■ TASK DESCRIPTION:
Copy the result of filtering the entries below for lines that include the string "Select".

■ LISTED ENTRIES:
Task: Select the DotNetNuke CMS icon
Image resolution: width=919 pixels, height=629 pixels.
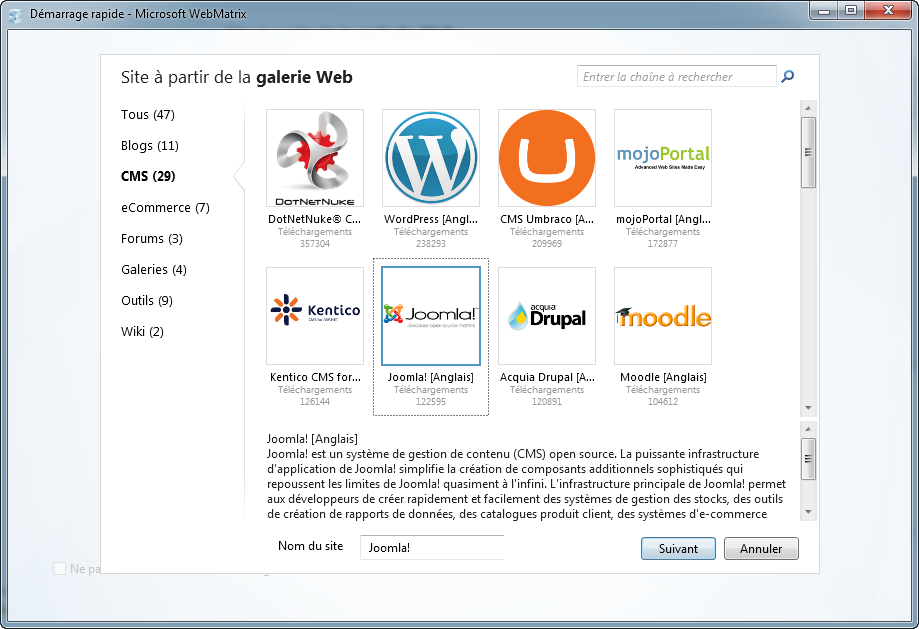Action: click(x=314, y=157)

--

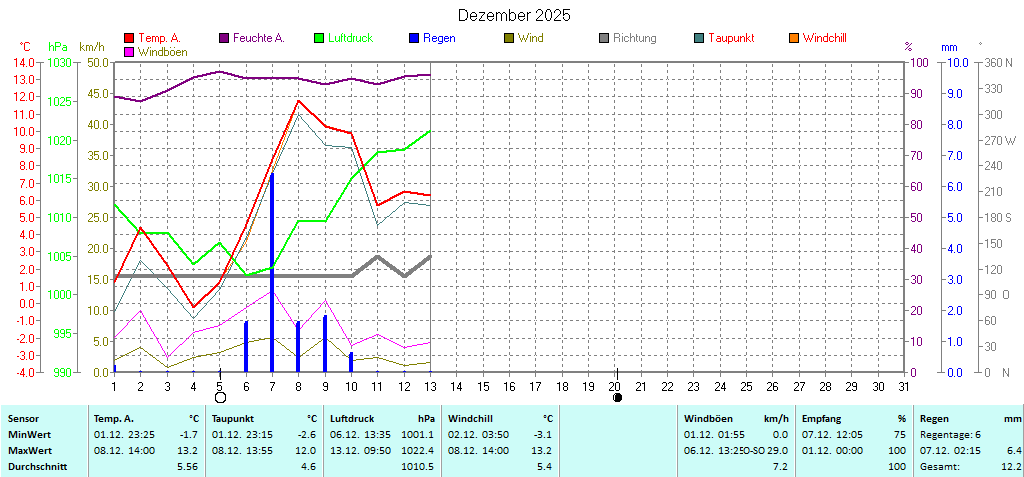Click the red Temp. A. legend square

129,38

* * *

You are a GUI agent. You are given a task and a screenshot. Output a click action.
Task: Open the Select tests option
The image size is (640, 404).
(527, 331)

■ WRITTEN SOLUTION:
Task: Select the DotNetNuke CMS icon
Task: Open the Select tests option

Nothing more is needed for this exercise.